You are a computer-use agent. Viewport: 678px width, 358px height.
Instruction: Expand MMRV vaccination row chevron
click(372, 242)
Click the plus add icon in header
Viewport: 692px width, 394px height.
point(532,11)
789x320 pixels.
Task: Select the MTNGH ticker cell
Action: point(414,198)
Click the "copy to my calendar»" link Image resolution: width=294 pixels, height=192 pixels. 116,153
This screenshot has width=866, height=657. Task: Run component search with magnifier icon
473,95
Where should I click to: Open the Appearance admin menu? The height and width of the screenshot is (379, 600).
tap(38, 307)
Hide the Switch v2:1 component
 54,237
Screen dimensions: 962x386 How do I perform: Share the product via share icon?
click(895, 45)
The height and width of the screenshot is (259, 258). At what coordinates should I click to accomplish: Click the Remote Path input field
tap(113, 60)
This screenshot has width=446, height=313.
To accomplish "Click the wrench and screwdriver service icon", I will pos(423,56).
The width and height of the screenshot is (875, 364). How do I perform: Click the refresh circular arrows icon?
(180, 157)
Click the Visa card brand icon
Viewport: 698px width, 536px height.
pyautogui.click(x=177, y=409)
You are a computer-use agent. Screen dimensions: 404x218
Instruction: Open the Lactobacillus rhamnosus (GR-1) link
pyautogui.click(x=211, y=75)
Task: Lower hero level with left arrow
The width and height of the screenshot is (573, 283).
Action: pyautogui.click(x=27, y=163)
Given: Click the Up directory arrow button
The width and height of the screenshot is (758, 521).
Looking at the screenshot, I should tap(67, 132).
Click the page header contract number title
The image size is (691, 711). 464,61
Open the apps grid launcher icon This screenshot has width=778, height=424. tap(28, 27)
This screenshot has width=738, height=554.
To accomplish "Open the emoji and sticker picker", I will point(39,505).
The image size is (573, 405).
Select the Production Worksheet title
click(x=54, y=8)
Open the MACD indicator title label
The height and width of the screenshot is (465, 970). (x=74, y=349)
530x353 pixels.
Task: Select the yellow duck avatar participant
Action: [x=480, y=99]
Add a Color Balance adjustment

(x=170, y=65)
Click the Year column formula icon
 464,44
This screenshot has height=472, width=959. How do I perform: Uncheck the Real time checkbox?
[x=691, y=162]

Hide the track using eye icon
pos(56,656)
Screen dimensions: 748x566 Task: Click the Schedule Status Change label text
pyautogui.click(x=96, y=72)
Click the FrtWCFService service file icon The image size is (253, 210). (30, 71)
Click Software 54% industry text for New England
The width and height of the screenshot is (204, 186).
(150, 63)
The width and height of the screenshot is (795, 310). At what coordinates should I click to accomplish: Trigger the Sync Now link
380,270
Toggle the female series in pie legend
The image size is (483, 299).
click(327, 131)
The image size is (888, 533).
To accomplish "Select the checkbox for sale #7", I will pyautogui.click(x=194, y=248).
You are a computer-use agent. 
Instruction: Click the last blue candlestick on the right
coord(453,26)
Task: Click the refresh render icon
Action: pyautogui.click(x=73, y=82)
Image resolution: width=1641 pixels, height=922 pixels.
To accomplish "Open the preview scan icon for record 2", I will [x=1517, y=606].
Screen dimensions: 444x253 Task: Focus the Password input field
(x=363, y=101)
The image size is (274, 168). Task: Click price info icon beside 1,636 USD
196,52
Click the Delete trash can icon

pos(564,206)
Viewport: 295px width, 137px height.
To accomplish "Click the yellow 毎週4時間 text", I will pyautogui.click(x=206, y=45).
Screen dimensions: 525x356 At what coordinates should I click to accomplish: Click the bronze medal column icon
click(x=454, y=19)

----

### What is expected
Each line from the one containing "Viewport: 295px width, 137px height." through the end of the entries, both included, is to be returned exactly, with no other lines.

### Solution for this problem
Viewport: 295px width, 137px height.
To accomplish "Click the yellow 毎週4時間 text", I will pyautogui.click(x=206, y=45).
Screen dimensions: 525x356 At what coordinates should I click to accomplish: Click the bronze medal column icon
click(x=454, y=19)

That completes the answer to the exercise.